DOSやWindowsとの大きな違いは、当初からOSがCPUの処理能力をそれぞれのアプリケーションソフトに割り当てて同時実行させるマルチタスク方式を実現していたことです。

また、GUI環境も標準で装備していました。

加えて、OS/2の1つのタスクとしてMS-DOS環境を実現するDOS互換環境というものを実現していました。

ただ、バージョン1の場合はその環境は1つのみで、メモリを圧迫するなどの課題がありました。

バージョン2以降では、仮想86モードを使用し、複数のDOS環境をマルチタスク環境下で稼働させることができるようになりました。

更に、Windows互換環境で、マイクロソフトのライセンスを含むWindows本体のモジュールをOS/2上で稼動させることもできました。

もちろん、メモリをたくさん載せていないとちゃんと動きません。(笑)

残念ながら、家のパソコンではサクサク動くわけもなく、こっそり会社に持ち込んでハイエンドのパソコンにひそかにインストールして、Windows互換環境を動かしてみたりしていました。

ちなみにその後、Windows3.0が爆発的に売れたことでマイクロソフトは共同開発から離脱します。

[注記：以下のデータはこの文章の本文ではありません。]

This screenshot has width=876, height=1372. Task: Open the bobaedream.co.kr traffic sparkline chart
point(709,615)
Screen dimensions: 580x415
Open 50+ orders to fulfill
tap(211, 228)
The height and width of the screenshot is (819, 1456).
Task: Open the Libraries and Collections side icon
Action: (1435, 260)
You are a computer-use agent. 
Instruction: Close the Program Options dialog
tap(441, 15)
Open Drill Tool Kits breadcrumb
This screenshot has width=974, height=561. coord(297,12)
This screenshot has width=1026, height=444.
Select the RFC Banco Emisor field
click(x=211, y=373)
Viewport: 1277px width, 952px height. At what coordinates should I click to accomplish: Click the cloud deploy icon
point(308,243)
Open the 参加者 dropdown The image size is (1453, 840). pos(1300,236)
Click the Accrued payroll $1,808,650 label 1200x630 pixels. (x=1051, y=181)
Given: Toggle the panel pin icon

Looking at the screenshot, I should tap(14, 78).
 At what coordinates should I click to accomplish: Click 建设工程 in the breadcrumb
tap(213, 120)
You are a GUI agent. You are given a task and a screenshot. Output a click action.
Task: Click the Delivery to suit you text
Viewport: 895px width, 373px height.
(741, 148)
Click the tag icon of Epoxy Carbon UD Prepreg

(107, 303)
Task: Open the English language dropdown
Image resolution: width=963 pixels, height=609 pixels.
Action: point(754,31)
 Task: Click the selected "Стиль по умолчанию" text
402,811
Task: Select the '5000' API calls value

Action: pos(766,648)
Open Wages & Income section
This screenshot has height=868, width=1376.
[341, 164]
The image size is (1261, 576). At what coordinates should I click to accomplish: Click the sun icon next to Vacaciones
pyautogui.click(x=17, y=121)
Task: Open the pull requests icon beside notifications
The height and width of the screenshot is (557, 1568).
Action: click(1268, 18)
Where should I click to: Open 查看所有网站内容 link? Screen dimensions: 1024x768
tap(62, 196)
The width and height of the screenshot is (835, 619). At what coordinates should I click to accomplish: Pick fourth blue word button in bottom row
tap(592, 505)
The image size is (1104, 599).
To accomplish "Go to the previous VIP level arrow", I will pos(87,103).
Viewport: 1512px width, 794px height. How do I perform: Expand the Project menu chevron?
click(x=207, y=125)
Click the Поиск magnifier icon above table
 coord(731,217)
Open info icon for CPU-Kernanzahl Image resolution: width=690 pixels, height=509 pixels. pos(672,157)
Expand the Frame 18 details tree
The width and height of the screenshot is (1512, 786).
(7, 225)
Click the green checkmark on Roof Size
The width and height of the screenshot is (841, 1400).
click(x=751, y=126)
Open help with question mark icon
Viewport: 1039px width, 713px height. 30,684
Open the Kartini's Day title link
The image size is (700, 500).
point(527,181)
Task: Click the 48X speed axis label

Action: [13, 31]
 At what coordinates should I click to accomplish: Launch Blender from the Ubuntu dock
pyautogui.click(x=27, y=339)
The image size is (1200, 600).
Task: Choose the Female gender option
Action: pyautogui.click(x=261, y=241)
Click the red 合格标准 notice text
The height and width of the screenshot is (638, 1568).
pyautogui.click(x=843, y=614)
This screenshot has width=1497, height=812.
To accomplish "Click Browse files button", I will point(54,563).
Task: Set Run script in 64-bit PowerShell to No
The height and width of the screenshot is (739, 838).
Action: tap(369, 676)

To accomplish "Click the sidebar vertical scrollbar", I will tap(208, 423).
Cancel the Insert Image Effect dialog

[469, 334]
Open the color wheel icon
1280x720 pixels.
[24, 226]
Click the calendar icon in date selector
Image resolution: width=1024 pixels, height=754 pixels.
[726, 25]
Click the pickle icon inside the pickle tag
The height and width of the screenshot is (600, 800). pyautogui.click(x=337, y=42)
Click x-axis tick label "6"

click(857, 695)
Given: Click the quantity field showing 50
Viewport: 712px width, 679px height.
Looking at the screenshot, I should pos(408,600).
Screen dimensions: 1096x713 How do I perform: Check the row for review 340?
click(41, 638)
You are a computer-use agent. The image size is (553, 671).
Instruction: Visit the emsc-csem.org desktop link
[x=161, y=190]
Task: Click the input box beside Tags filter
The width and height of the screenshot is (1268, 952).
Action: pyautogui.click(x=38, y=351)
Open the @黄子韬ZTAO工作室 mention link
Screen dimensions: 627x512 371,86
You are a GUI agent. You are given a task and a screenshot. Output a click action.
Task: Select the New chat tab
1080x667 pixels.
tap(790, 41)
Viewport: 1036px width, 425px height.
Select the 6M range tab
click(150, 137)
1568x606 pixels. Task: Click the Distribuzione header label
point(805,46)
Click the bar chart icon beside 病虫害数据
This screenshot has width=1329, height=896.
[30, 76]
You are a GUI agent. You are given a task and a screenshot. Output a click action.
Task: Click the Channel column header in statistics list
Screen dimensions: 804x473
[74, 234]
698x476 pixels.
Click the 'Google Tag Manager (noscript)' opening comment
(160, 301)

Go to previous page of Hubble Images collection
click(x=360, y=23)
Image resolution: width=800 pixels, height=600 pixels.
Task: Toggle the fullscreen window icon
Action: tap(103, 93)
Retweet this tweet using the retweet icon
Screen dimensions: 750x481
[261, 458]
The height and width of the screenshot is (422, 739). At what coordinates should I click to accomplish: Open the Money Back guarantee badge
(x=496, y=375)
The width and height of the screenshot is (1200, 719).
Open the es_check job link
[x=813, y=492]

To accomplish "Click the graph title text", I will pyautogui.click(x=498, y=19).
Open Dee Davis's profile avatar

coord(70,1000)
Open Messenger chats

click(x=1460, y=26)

しかし、OS/2で開発されたノウハウはMicrosoftのWindows NTに一部引き継がれていきます。

実際に使えたのはOS/2Warp以降

OS/2ですが、なんでもそうですが初期のバージョンはやっぱり使いにくかったです。

実際に使えるレベルになったのは、1995年に発表されたOS/2 Warp 3.xからだと思います。
このバージョンで、32ビットCPU専用となり、Lotus Notesや日本語IMのWritingHeads/2等のアプリケーションを多数バンドルして発売されました。

日本でも、「DOS、WindowsがOS/2で一緒に走る」ことをかなりアピールしていたように記憶しています。

このころには会社のパソコンで一部、OS/2が動いていたので時々、いじらせてもらってました。

このころから、個人ユーザー向けにも積極的に展開しましたが、ちょうどWindows 95発売時期と重なった関係で、多くのユーザーはどちらがスタンダードになるかを見極めようとしてなかなか売れませんでした。

1996年にOS/2 Warp 4.xが発表されました。

OS/2 Warp 3に対して様々な改良・強化をしていますが、特にワークプレース・シェルのUIが大幅に変更され、メニューバーの装備、WarpCenterなど、他のOSで採用されたメタファーを積極的に取り込んでいることが目をひきました。

しかし、その後はパソコン市場ではWindowsがスタンダードになることで、IBMはOS/2の新規開発はストップします。

そして、IBMはLinux重視し、戦略を変更していきます。

さて、その後のOS/2ですが、Arca Noaeという組織が、IBMからOS/2の新たなディストリビューションを販売するライセンスを取得し、OS/2の後継OSの開発をしています。

このディストリビューションには、「Blue Lion」というコードネームが与えられています。

「Blue Lion」ですが、2016年に「ArcaOS」という名前でリリースされました。

今後は、ArcaOSは商用版と個人版の2つのバージョンが販売されることになるようです。

また、最新のACPIやUSB 1.1および2.0、Serial ATAディスクを使用するのに必要なAHCIサポート、ネットワークカード用のMultimacドライバスイート、ALSA互換サウンドドライバであるUniaud、ALSA互換のサウンドドライバーなどをサポートしているそうです。

ます。加えて、CUPSやケルベロス認証もサポートしているようです。

ぼくが思うには、OS/2はちょっと個人ユーザーには重いOSだったんじゃないのかなって思います。

確かに複数のプログラムを同時に動かすマルチタスクは魅力的ですが、人間がそのスピードに追い付くことはありませんし、どうしても必要であれば当時なら、高価なUNIXマシンを使えばよかったんですよね。

Windows3.xやWindows95のような軽い疑似マルチタスクで複数のアプリを立ち上げておいて順番に使えれば一般的なユーザーはそれでよかったのじゃないかなって思います。

実際のところ、WindowsNTを個人で使っている人はあんまりいませんでしたし、その後のLinuxを個人で使っている人も一部のマニアックなユーザーを除いてあまり見ませんよね。

最後までおつきあい、ありがとうございました。